B. Basic (Non-Phylogenetic) Functions in R
The great thing about R is that many basic functions are already built in. I’m not going to review all of the basic R functions here, but I do want you to start getting an idea of how R works. There are lots of other places to find more detailed information about basic R functions (e.g., Ch. 2 of Paradis 2006).
Let’s begin with some basic math. If you type ‘8+1’ at the command prompt and hit return you should get the answer ‘9‘ from R. Try experimenting with some other basic mathematical functions like multiplication (*) and division (/).
Now let’s try to save the output of simple functions in R. This can be done with the ‘assign’ commands in R, which consist of a dash (-) plus a greater than (>) or less than sign (<). Together these characters can be used to make arrows (‘->’ or ‘<-‘) that point from the operation whose output you’d like to save (e.g., 8+1) to the place you’d like to save it (e.g., x).
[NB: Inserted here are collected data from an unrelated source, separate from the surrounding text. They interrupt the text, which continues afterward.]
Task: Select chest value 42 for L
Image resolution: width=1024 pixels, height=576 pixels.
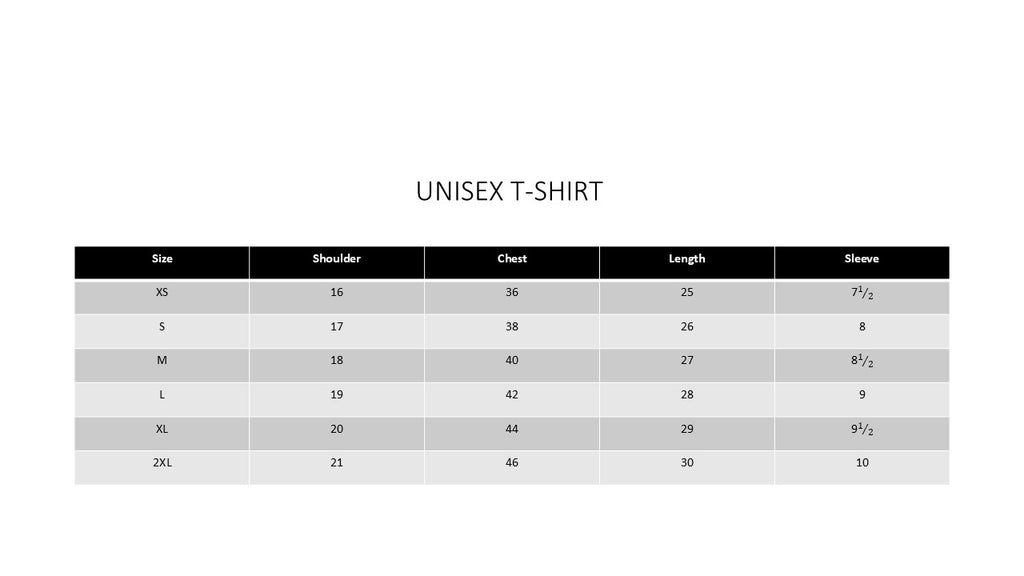Action: (x=512, y=395)
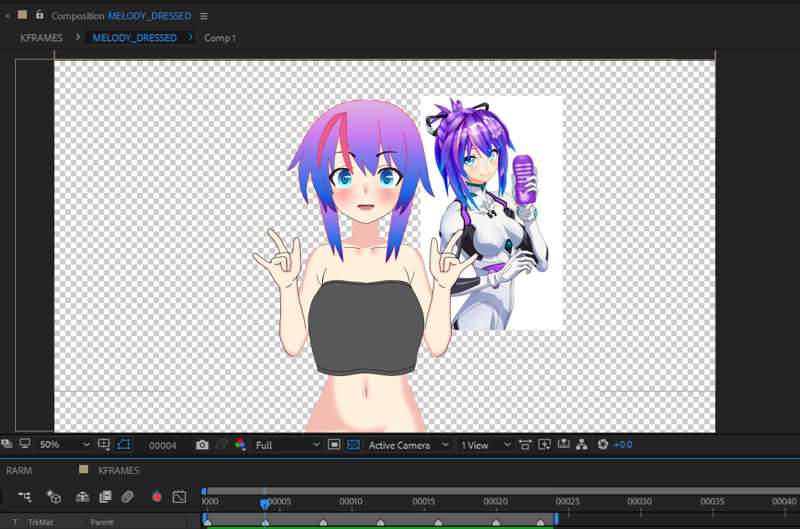Open the Composition Flowchart icon in viewer
Viewport: 800px width, 529px height.
(x=582, y=445)
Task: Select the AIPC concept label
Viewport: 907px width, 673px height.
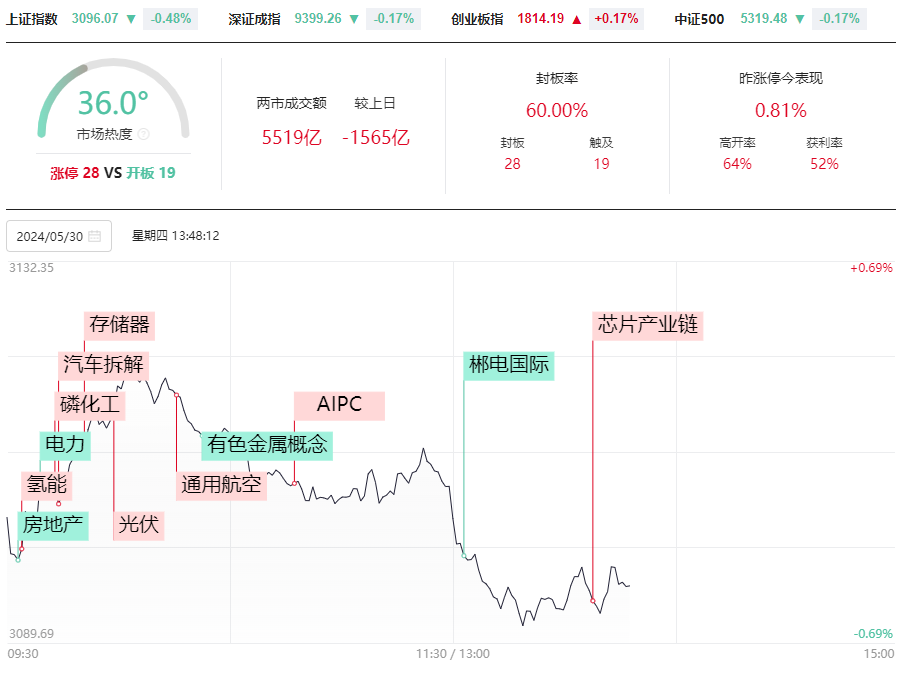Action: [x=340, y=405]
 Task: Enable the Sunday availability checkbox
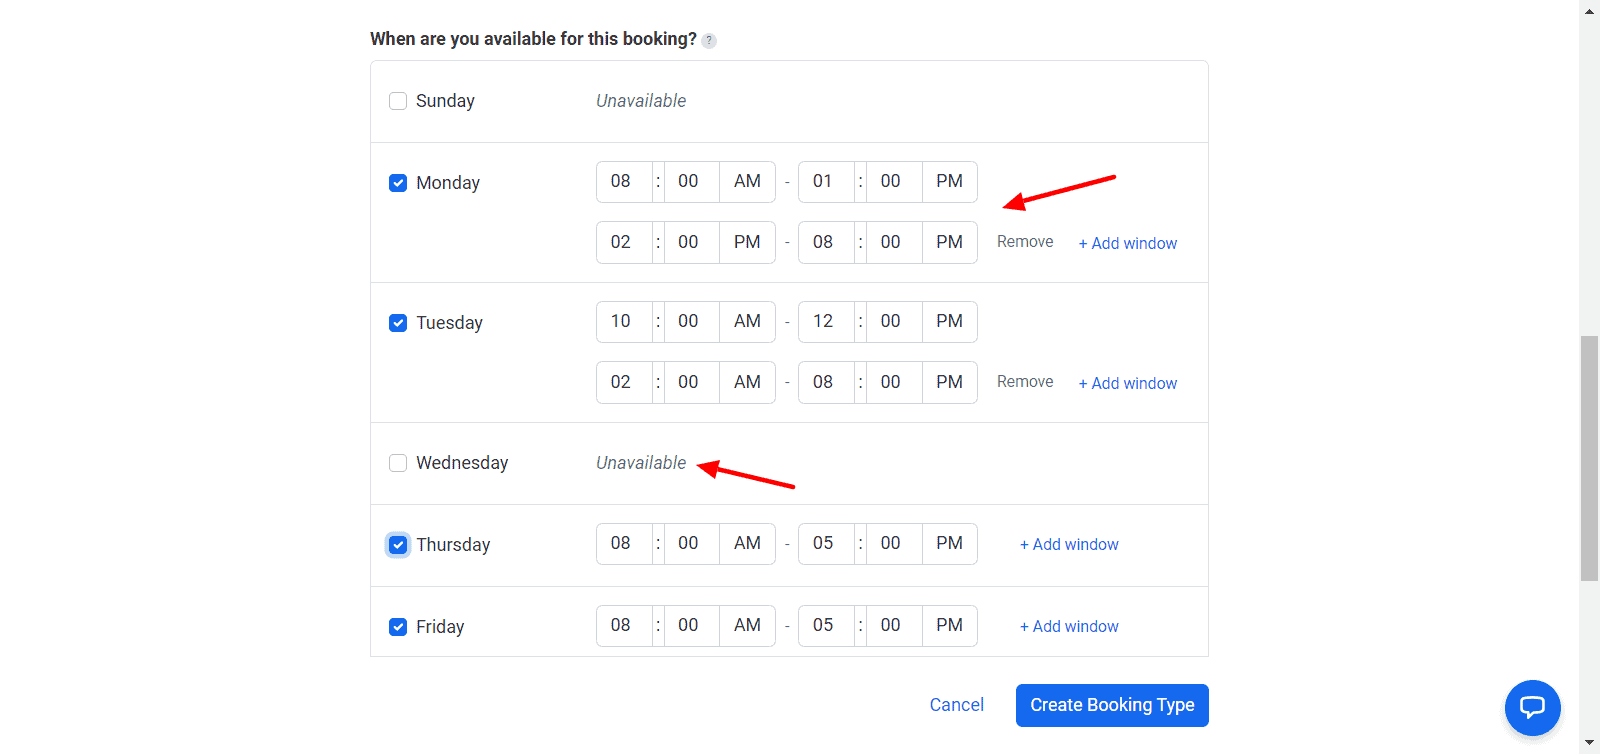(x=398, y=101)
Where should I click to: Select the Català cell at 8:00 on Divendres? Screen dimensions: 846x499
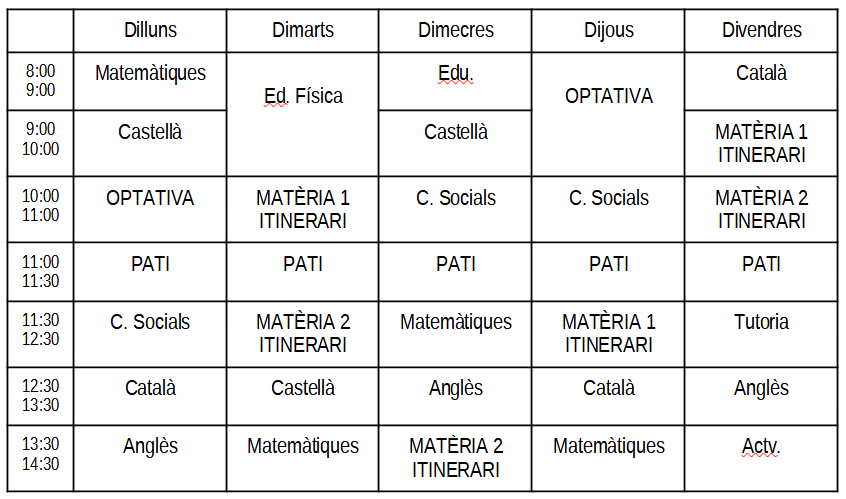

Try typing:
>8+1->x
To confirm that the value ‘9’ has been saved to ‘x’, just type ‘x’ and hit return. The use of assignment functions will be among the most commonly used functions of R’s syntax, so you should get familiar with how to use them now.
C. Commenting in R
Before we go any further, there is one other basic command to know about R; the number sign (#) is used to indicate comments in R’s syntax. Those of you with programming experience will know that comments are an important part of any programming language and can be used to tell the language to formally ignore text that appears following the comment indicator. Thus, text appearing after a number sign is ignored by R. Try typing:
>8+1 #Testing whether basic addition works in R
R should give you the same result as typing just ‘8+1’. Comments will become increasingly important as you learn to program in R because they allow you make notes to yourself and others that are embedded in your R scripts.
D. Getting Help in R
Every R package has help documentation. These help documents should be the first place you turn when you run into trouble. Learning how to use them should be one of the first things you do in R. I’ll warn you right now, R help documents can be difficult to interpret and, in many cases, won’t provide you with the help you’re looking for, but this is no excuse not to check them. As you gain experience with R, you’ll find the help functions increasingly useful.
Let’s say you’d like to get help with the command for reading trees into R. If you already know that this function is called read.tree there are two simple commands you can use to get help:
>help(read.tree)
or
>?read.tree
When you type either of these commands a new window should pop up with some basic information about the function in question.
If you don’t know the name of the command, but have some idea of what it’s intended to do, you can use the search available help documentation by typing:
>help.search(“tree”)
Note that quotes are required in this case. Use of the help search function should give you a list of all the commands that contain the word tree in their name or in the associated help file.
If you want help figuring out what a particular package does, you can use the following line to get a list of all the functions offered by a particular package:
>library(help=NAMEOFYOURPACKAGE)
Before you ask anyone for help with R be sure you’ve checked the help file. Another good way to get help is to use Google to search through the many internet help forums. If you type ‘R read.tree’ into Google, for example, you should find a number of helpful documents and discussions.